Problem to solve: Retype the lines below word for word, leaving out the pictures.

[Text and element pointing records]
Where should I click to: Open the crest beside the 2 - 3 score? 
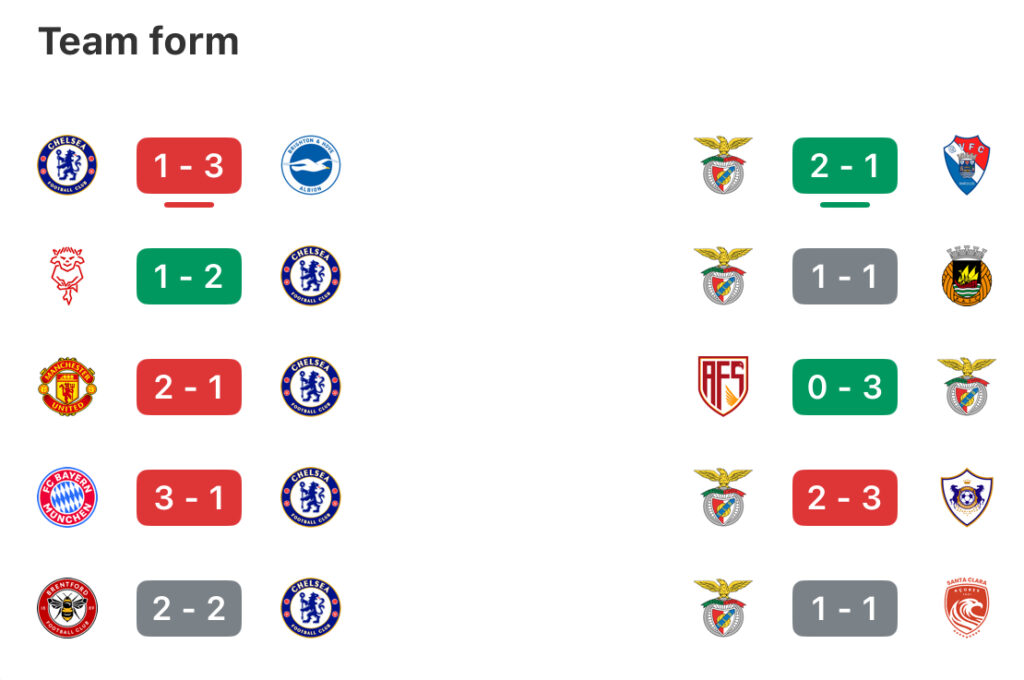pos(967,497)
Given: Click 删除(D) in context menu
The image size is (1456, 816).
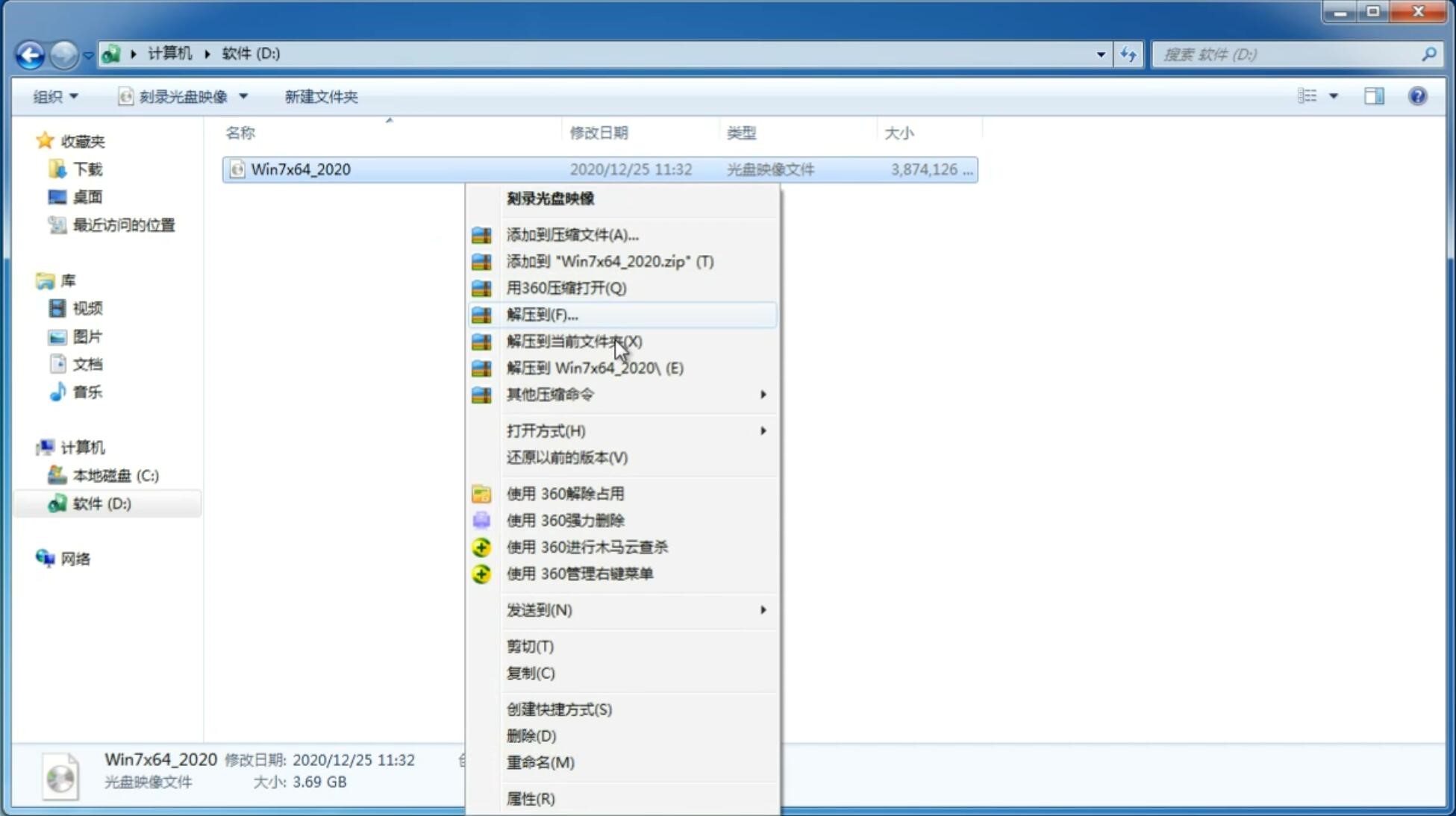Looking at the screenshot, I should pos(531,736).
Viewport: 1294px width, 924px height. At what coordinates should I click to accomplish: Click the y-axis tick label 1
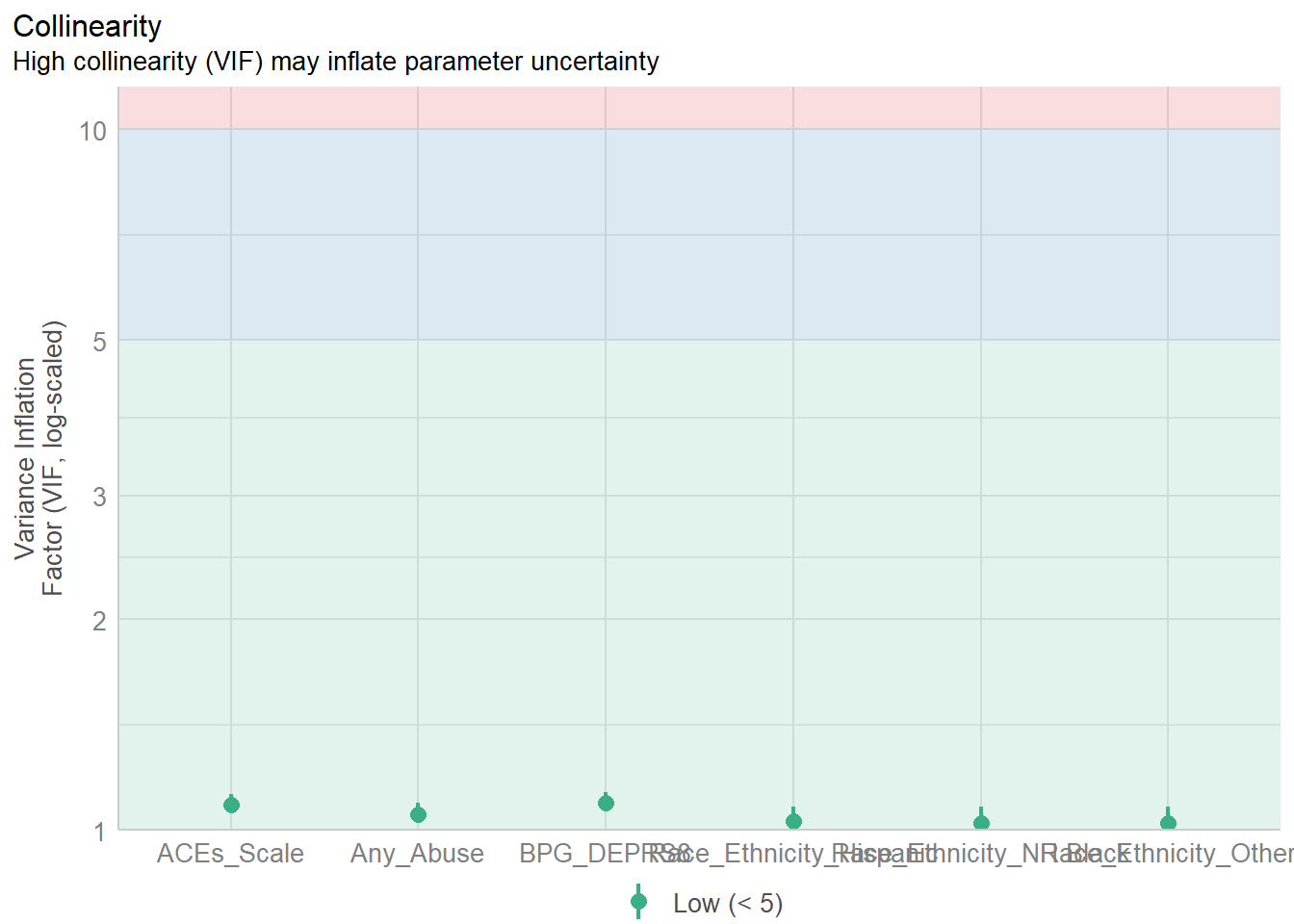(x=99, y=832)
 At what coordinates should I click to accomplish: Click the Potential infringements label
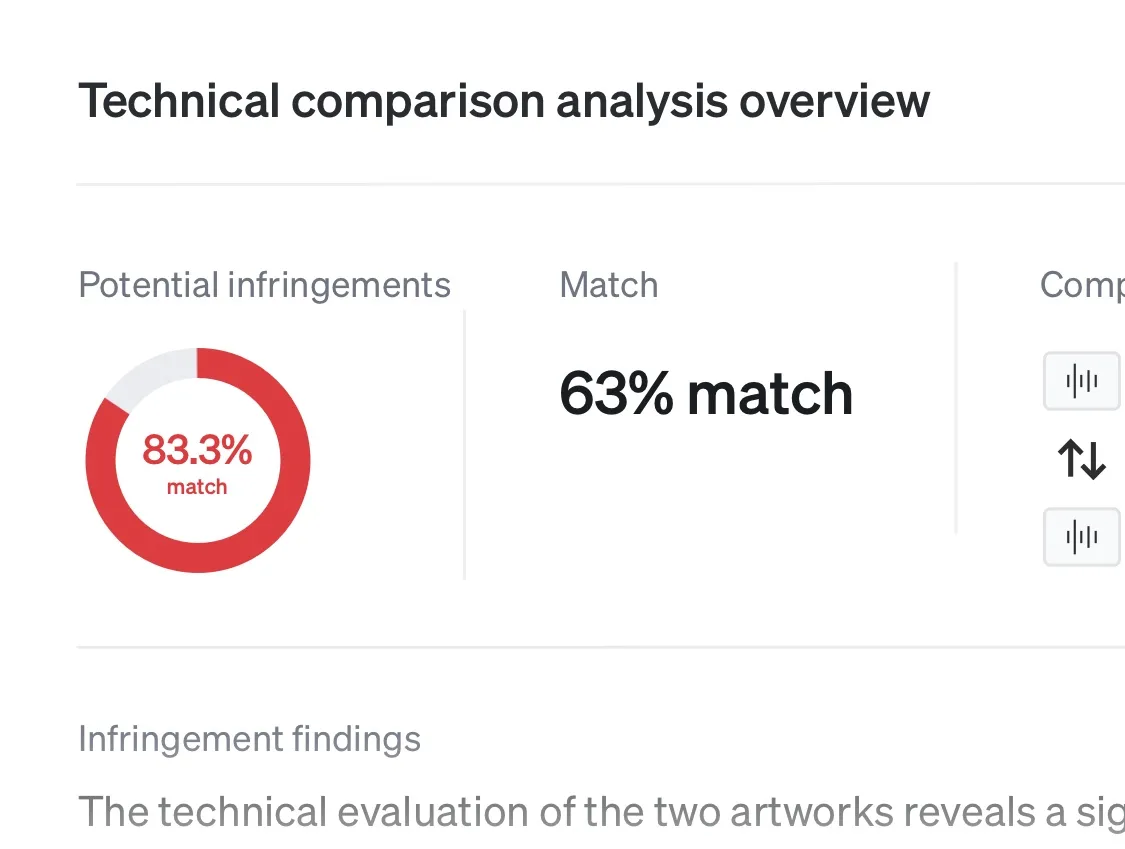pyautogui.click(x=264, y=285)
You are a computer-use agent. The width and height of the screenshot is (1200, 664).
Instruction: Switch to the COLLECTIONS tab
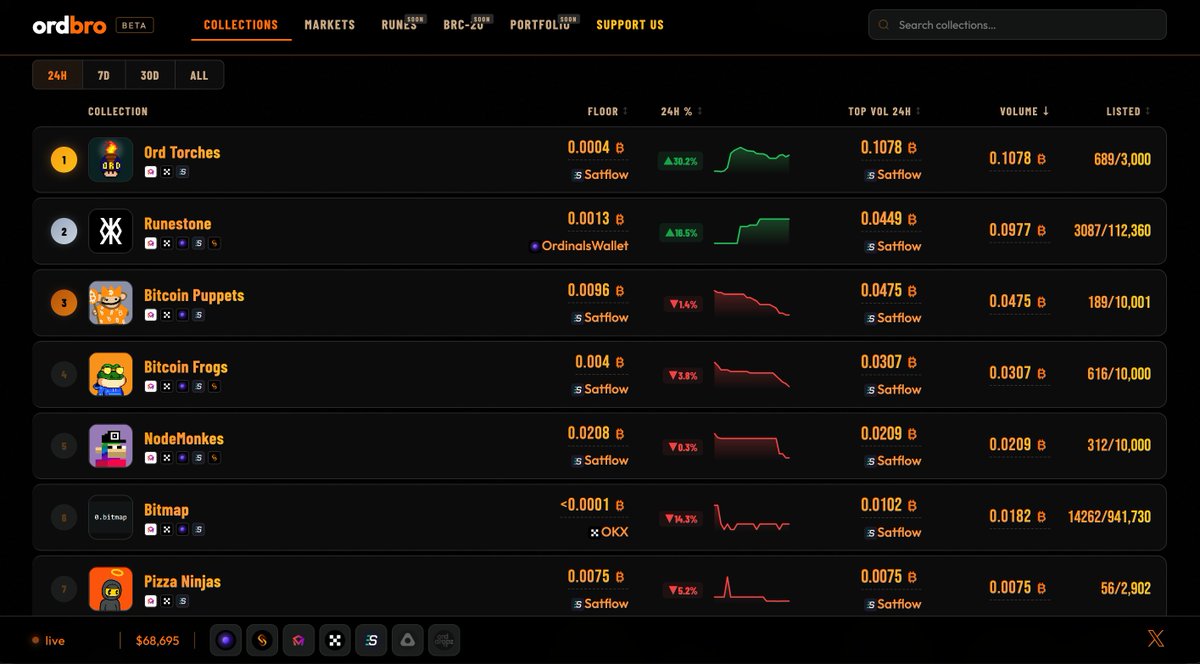pos(240,24)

Answer below:
Where should I click to: Open the crest beside the 2 - 3 score? 
pos(967,497)
Given: Click 删除(D) in context menu
The image size is (1456, 816).
Looking at the screenshot, I should pos(531,736).
Viewport: 1294px width, 924px height. At what coordinates should I click to accomplish: Click the y-axis tick label 1
(x=99, y=832)
 At what coordinates should I click to accomplish: Click the Potential infringements label
pyautogui.click(x=264, y=285)
You are a computer-use agent. The width and height of the screenshot is (1200, 664).
Instruction: Switch to the COLLECTIONS tab
pos(240,24)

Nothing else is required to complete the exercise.